Textauszug:
┌──

R.I.P.
Letzte “Titanic”- Überlebende gestorben
Nach Angaben des Senders gelangte Lillians Mutter, Selma Asplund, zusammen mit ihrer kleinen Tochter und einem damals dreijährigen Sohn, Felix, in eines der Rettungsboote. Die drei wurden dann geborgen. Der Vater und drei weitere Söhne, darunter ein Zwillingsbruder Lillians, blieben an Bord zurück und gingen mit dem in Southampton (England) gestarteten Schiff unter. Auf den Wunsch ihrer Mutter hin habe Lillian fast nie über das Unglück geredet, sagte eine Historikern der US-Zeitung "Daily News Transcript".

└──

Vorgegebenes Material:
┌──

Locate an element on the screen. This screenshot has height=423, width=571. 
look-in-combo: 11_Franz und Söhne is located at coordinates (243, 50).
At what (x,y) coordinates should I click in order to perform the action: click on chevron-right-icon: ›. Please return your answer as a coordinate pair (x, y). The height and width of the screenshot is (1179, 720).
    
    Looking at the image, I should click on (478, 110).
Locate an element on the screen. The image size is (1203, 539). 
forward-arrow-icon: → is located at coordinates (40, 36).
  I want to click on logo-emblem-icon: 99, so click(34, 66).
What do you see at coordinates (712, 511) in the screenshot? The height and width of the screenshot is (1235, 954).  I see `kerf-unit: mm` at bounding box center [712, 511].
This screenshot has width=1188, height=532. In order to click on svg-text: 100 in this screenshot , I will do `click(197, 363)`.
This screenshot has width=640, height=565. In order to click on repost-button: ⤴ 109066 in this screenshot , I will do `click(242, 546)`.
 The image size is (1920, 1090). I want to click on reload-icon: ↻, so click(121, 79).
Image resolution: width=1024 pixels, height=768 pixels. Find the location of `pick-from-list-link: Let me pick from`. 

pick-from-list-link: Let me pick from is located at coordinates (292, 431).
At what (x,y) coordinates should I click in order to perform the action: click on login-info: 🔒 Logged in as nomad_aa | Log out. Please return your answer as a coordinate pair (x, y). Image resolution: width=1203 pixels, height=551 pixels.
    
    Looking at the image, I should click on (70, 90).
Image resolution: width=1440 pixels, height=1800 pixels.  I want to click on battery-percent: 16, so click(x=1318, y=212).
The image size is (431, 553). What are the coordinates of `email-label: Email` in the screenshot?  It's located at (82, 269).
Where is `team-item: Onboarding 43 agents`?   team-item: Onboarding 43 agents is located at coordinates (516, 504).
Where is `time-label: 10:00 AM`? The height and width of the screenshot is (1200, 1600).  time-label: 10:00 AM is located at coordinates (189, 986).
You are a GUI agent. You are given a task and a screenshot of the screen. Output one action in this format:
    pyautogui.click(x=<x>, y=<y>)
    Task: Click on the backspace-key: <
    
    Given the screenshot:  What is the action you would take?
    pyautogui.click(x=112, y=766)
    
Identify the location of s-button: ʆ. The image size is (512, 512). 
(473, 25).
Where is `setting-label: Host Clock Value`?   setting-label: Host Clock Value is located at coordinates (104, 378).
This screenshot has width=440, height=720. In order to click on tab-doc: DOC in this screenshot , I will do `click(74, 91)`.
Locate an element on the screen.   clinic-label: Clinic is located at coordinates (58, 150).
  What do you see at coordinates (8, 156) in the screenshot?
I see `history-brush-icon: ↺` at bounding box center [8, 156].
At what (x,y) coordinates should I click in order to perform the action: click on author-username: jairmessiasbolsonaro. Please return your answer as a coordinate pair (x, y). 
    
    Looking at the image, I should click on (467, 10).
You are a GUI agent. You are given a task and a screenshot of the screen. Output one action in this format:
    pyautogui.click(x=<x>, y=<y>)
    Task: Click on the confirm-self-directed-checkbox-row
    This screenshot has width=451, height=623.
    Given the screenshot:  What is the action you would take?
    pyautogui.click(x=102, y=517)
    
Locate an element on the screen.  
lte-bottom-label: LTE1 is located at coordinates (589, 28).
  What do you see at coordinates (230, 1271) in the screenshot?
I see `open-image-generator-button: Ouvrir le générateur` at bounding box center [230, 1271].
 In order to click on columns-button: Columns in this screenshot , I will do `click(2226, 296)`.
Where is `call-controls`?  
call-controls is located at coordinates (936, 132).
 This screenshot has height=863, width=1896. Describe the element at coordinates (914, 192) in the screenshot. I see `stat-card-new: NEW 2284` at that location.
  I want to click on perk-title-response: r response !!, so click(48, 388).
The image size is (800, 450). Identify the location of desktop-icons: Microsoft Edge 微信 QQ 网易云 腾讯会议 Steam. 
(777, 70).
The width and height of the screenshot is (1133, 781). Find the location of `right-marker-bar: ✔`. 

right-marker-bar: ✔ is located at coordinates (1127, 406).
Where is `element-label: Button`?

└──

Aufgabenstellung:
[1] Wer gelangte laut dem Textauszug über die letzte Titanic-Überlebende zusammen mit Lillian in eines der Rettungsboote?
[2] Schreibe den Text über die letzte Titanic-Überlebende im Anschluss an seinen letzten Satz weiter.

Lösungen:
[1] Ihre Mutter Selma Asplund und der damals dreijährige Sohn Felix.

[2]
Lebenslang auf Interviews verzichtet
"Meines Wissens nach hat sie nie ein Interview darüber gegeben", führte Linda Davis weiter aus. Viele Menschen in der Ortschaft Shrewsbury, wo Asplund die vergangenen Jahrzehnte lebte, hätten nichts von dem tragischen Erlebnis der "Titanic"-Passagierin gewusst. Asplund war unverheiratet und kinderlos. Sie arbeitete zunächst als Verkäuferin, dann als Bürokraft bei einer Versicherung. Ihre Mutter starb 1964, ihr Bruder 1983.
Bei der Schiffskatastrophe am frühen Morgen des 15. April 1912 kamen etwa 1.500 Menschen ums Leben, rund 700 wurden gerettet.